**Task material**
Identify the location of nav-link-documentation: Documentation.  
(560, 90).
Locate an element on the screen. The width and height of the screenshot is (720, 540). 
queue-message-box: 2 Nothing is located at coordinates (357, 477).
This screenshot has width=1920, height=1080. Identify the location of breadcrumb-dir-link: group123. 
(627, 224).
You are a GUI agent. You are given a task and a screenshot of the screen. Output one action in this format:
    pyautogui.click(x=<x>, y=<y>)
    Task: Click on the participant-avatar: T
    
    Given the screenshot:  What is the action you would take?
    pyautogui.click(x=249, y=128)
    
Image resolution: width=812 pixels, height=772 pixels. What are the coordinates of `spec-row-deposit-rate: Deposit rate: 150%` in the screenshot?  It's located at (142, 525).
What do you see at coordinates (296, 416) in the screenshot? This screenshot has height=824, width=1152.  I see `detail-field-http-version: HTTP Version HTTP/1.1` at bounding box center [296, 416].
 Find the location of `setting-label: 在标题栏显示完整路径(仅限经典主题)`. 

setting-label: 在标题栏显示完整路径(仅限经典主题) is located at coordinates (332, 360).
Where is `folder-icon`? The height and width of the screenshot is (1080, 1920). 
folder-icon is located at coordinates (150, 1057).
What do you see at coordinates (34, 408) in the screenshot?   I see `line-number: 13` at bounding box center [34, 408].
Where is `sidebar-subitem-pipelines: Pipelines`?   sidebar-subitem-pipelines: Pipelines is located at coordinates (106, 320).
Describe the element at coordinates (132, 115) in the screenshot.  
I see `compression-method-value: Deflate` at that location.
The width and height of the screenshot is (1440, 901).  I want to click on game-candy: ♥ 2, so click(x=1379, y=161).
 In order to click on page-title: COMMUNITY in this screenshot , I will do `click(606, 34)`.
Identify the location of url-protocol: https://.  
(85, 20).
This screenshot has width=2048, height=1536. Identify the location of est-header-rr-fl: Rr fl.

**What to work on**
Rewrite all the rows above, swapping each "Identify the location of" for "Give the position of" and leaving everything else untouched.

**Solution to the exercise**
Give the position of nav-link-documentation: Documentation.  
(560, 90).
Locate an element on the screen. The width and height of the screenshot is (720, 540). 
queue-message-box: 2 Nothing is located at coordinates (357, 477).
This screenshot has width=1920, height=1080. Give the position of breadcrumb-dir-link: group123. 
(627, 224).
You are a GUI agent. You are given a task and a screenshot of the screen. Output one action in this format:
    pyautogui.click(x=<x>, y=<y>)
    Task: Click on the participant-avatar: T
    
    Given the screenshot:  What is the action you would take?
    pyautogui.click(x=249, y=128)
    
Image resolution: width=812 pixels, height=772 pixels. What are the coordinates of `spec-row-deposit-rate: Deposit rate: 150%` in the screenshot?  It's located at (142, 525).
What do you see at coordinates (296, 416) in the screenshot? This screenshot has height=824, width=1152.  I see `detail-field-http-version: HTTP Version HTTP/1.1` at bounding box center [296, 416].
 Find the location of `setting-label: 在标题栏显示完整路径(仅限经典主题)`. 

setting-label: 在标题栏显示完整路径(仅限经典主题) is located at coordinates (332, 360).
Where is `folder-icon`? The height and width of the screenshot is (1080, 1920). 
folder-icon is located at coordinates (150, 1057).
What do you see at coordinates (34, 408) in the screenshot?   I see `line-number: 13` at bounding box center [34, 408].
Where is `sidebar-subitem-pipelines: Pipelines`?   sidebar-subitem-pipelines: Pipelines is located at coordinates (106, 320).
Describe the element at coordinates (132, 115) in the screenshot.  
I see `compression-method-value: Deflate` at that location.
The width and height of the screenshot is (1440, 901).  I want to click on game-candy: ♥ 2, so click(x=1379, y=161).
 In order to click on page-title: COMMUNITY in this screenshot , I will do `click(606, 34)`.
Give the position of url-protocol: https://.  
(85, 20).
This screenshot has width=2048, height=1536. Give the position of est-header-rr-fl: Rr fl.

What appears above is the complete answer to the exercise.